Isolated lesbian drop-out returns as a community leader


For Kia Rainbow, high school was a miserable experience.

So organizing the May 14 Safer Schools for Rainbow Youth forum at her old high school was very special for her.

The Ottawa-Carleton District School Board, with United Way support, hosted the well-attended, day-long forum at Confederation High School, providing GLBTTQ workshops, resources and information on making Ottawa schools safer for queer youth to administrators, teachers, students and community partners.

The event was something of a homecoming for Rainbow who now works with the Youth Services Bureau. She was a student at Confederation but dropped out at 16. In a moving opening address, Rainbow discussed the isolation and depression she had felt as a closeted lesbian youth at the school when she left in 1976. Rainbow, later returned to school, earning a masters degree in social work.

“To be here, personally, is really neat because I am coming back to where I left, so that feels really good,” says Rainbow. “This issue is close to my heart and I only hope that other schools are starting to move along.”

Mike Neill, executive officer of instruction with the Ottawa-Carleton District School Board, believes area schools are making tremendous progress.

“We’re absolutely going in the right direction,” says Neill. “We as a school board are absolutely on side – we want our gay and lesbian kids and families to see and hear that. And we want the community at large to know that they are welcome and embraced.”
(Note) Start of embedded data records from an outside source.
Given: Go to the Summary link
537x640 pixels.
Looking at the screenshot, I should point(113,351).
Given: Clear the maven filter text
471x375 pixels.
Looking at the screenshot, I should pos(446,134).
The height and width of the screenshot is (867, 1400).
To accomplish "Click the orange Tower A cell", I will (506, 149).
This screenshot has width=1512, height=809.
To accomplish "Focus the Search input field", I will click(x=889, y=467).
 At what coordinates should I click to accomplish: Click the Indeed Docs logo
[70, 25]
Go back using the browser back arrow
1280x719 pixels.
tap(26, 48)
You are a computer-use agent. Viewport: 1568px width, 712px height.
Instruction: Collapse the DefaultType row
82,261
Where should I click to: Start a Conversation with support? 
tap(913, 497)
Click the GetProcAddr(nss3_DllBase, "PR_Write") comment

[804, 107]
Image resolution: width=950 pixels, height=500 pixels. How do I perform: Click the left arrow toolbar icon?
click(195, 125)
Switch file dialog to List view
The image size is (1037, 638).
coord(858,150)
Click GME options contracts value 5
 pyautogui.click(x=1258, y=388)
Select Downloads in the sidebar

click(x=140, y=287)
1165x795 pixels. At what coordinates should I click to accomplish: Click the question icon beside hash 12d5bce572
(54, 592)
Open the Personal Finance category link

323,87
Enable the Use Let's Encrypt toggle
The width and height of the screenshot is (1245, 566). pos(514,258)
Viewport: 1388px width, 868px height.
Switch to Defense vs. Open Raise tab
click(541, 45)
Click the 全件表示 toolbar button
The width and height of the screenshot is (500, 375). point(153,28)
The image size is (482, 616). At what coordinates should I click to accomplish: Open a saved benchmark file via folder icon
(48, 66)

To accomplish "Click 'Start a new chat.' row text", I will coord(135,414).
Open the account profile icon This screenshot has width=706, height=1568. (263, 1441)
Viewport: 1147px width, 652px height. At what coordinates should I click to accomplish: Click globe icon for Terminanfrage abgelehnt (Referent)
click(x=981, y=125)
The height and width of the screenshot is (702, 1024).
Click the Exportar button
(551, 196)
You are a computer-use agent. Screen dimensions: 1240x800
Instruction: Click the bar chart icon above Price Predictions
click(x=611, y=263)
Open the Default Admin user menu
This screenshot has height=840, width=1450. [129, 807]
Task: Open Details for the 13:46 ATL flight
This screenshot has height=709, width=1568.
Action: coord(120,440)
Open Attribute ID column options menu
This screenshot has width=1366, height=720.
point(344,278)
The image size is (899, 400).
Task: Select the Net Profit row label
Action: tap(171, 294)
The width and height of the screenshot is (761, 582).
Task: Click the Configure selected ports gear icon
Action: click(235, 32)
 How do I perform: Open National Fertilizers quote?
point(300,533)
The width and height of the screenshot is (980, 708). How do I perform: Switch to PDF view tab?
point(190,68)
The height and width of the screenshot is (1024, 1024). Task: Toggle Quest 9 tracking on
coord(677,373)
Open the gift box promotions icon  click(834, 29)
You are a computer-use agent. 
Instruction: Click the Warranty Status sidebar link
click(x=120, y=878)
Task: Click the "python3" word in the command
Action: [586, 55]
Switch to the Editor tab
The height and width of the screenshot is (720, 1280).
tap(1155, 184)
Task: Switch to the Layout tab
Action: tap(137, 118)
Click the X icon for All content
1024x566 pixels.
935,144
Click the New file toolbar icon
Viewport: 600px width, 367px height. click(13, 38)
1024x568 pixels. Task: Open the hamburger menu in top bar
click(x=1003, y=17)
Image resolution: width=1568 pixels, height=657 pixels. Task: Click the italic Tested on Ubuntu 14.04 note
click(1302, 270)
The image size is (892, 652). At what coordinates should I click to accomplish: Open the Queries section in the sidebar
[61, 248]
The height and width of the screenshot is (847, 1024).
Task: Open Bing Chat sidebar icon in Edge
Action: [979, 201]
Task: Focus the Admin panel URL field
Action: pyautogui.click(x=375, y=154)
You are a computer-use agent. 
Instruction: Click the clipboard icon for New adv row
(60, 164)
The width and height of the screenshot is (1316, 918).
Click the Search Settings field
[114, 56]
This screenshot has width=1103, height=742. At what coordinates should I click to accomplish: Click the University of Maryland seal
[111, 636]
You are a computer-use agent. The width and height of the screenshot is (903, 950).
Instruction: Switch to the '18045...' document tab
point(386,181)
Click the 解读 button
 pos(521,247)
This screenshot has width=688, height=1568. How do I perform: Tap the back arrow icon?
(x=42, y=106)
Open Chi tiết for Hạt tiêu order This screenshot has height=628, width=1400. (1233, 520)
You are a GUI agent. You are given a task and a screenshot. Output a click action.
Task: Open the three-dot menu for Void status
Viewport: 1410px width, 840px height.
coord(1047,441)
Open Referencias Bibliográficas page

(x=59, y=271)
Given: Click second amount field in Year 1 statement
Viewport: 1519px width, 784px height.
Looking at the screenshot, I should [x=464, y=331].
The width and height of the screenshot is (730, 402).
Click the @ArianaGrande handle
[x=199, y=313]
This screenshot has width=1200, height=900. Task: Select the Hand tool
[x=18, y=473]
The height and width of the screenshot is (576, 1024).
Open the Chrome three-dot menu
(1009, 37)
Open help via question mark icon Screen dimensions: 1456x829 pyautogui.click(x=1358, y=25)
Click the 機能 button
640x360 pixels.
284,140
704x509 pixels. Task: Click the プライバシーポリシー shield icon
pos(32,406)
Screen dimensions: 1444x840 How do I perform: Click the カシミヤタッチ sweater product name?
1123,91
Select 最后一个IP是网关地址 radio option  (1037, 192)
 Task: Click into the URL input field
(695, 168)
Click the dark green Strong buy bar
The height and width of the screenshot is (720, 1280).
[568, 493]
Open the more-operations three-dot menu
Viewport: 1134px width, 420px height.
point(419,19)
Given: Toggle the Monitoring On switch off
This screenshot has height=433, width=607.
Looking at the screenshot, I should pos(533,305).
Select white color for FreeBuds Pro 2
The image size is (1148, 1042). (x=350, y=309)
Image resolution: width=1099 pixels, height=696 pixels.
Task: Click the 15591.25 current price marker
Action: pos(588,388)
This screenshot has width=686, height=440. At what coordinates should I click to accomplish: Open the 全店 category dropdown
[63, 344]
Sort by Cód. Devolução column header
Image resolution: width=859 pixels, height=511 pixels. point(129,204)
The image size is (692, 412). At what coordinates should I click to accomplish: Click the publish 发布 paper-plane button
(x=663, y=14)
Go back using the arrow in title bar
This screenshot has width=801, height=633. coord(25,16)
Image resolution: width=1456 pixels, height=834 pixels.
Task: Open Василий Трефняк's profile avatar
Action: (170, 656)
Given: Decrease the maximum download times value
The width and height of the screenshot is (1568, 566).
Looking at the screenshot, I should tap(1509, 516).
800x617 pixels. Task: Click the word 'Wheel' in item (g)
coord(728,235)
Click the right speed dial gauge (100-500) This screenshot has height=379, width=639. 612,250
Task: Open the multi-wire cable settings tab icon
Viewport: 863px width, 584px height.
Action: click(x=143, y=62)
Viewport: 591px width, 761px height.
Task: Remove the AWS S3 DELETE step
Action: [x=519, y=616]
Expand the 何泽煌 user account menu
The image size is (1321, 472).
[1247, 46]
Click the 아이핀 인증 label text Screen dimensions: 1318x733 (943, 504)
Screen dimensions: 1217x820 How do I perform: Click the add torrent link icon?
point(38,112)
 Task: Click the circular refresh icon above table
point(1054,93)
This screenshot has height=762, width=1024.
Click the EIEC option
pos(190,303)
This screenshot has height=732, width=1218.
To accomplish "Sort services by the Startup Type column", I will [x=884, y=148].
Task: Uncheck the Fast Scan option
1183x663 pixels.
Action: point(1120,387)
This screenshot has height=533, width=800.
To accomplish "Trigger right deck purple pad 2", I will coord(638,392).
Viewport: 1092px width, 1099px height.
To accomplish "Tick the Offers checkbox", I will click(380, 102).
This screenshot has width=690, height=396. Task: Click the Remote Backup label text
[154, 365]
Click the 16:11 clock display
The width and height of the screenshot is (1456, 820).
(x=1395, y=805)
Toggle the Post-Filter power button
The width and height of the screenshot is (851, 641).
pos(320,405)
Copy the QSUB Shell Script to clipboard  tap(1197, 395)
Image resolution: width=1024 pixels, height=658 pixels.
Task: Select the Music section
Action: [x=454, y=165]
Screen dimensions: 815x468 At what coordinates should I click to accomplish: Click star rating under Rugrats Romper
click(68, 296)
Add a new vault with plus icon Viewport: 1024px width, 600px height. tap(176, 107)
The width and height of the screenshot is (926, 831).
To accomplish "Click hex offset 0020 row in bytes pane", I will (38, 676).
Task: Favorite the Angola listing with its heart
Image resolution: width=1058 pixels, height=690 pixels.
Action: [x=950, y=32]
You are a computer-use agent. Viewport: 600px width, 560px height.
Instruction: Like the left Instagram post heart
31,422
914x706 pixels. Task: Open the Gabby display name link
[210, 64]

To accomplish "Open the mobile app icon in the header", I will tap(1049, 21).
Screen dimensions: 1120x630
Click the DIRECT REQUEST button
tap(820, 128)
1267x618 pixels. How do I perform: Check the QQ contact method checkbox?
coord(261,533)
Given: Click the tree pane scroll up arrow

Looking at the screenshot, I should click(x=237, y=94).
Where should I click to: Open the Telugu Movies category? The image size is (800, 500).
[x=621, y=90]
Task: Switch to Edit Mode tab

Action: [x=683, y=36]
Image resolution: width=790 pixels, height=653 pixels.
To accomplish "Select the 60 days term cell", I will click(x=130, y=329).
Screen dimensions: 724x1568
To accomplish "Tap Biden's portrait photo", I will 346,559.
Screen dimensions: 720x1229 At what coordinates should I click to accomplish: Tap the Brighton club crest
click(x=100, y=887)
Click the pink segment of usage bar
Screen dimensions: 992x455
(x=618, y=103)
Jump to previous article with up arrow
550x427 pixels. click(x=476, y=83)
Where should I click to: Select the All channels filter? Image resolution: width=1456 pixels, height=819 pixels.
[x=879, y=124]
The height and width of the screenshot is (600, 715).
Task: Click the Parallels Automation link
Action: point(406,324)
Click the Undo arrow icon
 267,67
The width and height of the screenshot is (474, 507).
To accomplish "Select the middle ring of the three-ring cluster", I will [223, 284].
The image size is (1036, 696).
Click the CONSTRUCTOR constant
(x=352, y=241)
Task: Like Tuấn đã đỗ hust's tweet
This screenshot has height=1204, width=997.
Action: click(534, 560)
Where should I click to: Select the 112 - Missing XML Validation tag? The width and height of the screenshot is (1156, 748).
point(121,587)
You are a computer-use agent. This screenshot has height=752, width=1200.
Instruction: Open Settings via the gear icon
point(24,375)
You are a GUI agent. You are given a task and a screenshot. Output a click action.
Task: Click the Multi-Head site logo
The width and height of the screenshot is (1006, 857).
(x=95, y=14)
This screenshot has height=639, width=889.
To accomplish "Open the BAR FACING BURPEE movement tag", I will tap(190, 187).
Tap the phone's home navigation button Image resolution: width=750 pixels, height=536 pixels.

Neill is a former principal of Merivale High School and was a leader in making the forum possible.

Rainbow says there is still a tremendous amount of work to be done, and the forum is just the start. But she says she is very excited by the momentum it has created, and its success has left her very optimistic about the immediate future.

“The Ottawa-Carleton District School Board has made a commitment to this issue,” she says. “There is no doubt about it. We’re leaving here today with action plans. We have a commitment from the board to ensure that this will start to be addressed in September.”

Rainbow’s enthusiasm is shared by many of the student participants.

“It’s excellent that something like this even exists now. I can’t imagine having anything like this, even five years ago when I entered high school. I wouldn’t have though it was possible,” says Margaret Milne, 19, a former Merivale High School student and founding member of the school’s gay-straight alliance.

The event began with a keynote address by educator Vanessa Russell from the Toronto school board’s Triangle Program, followed by workshops for students, teachers and administrators.

In the afternoon, participants developed action plans to bring back and implement in their own schools. Educators also received a resource manual including, among other things, sexual diversity lesson plans, teaching resources and select studies.